▸ **ASSIGNMENT**
Transcribe exactly the line that contains "Click the 作业日期 date input field" and every line after it through the end of the records, with nothing else.

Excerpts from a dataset
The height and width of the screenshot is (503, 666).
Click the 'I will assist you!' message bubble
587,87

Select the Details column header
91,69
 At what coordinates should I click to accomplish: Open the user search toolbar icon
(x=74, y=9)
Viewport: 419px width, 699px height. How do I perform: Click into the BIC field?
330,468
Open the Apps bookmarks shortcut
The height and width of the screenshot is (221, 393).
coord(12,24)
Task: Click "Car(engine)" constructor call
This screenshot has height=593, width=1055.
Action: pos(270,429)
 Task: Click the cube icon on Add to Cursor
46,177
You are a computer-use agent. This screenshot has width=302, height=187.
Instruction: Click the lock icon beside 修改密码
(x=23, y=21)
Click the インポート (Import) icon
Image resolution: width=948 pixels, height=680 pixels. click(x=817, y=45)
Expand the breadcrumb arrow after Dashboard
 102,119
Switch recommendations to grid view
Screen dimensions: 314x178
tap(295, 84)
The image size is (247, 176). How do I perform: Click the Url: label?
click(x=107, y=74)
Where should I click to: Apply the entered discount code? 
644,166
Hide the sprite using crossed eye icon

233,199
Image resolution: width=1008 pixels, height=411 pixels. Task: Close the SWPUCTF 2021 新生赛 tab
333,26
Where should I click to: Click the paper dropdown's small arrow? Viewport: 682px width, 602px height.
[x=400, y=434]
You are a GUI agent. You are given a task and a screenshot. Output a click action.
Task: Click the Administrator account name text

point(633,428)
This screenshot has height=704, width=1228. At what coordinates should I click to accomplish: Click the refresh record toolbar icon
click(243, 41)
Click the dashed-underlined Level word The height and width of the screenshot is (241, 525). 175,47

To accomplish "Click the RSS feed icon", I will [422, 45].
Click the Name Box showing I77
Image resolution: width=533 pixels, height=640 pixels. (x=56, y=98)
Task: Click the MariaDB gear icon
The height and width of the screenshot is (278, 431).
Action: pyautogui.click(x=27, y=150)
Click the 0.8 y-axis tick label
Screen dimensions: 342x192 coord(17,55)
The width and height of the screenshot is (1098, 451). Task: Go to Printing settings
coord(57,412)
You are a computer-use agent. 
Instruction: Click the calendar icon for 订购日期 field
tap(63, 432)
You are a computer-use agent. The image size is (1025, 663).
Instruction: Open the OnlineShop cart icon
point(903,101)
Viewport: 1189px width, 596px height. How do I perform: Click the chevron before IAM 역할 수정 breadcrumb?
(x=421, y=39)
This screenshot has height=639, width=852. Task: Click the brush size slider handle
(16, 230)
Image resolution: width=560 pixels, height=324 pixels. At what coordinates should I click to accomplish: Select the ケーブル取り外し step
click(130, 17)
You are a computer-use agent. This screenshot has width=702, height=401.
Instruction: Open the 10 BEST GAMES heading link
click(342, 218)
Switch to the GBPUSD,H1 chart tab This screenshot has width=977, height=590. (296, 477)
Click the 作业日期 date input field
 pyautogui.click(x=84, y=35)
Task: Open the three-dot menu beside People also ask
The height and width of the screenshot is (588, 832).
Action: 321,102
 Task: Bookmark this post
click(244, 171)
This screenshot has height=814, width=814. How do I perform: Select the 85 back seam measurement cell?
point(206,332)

▸ **OUTPUT BELOW**
Click the 作业日期 date input field
 pyautogui.click(x=84, y=35)
Task: Open the three-dot menu beside People also ask
The height and width of the screenshot is (588, 832).
Action: 321,102
 Task: Bookmark this post
click(244, 171)
This screenshot has height=814, width=814. How do I perform: Select the 85 back seam measurement cell?
point(206,332)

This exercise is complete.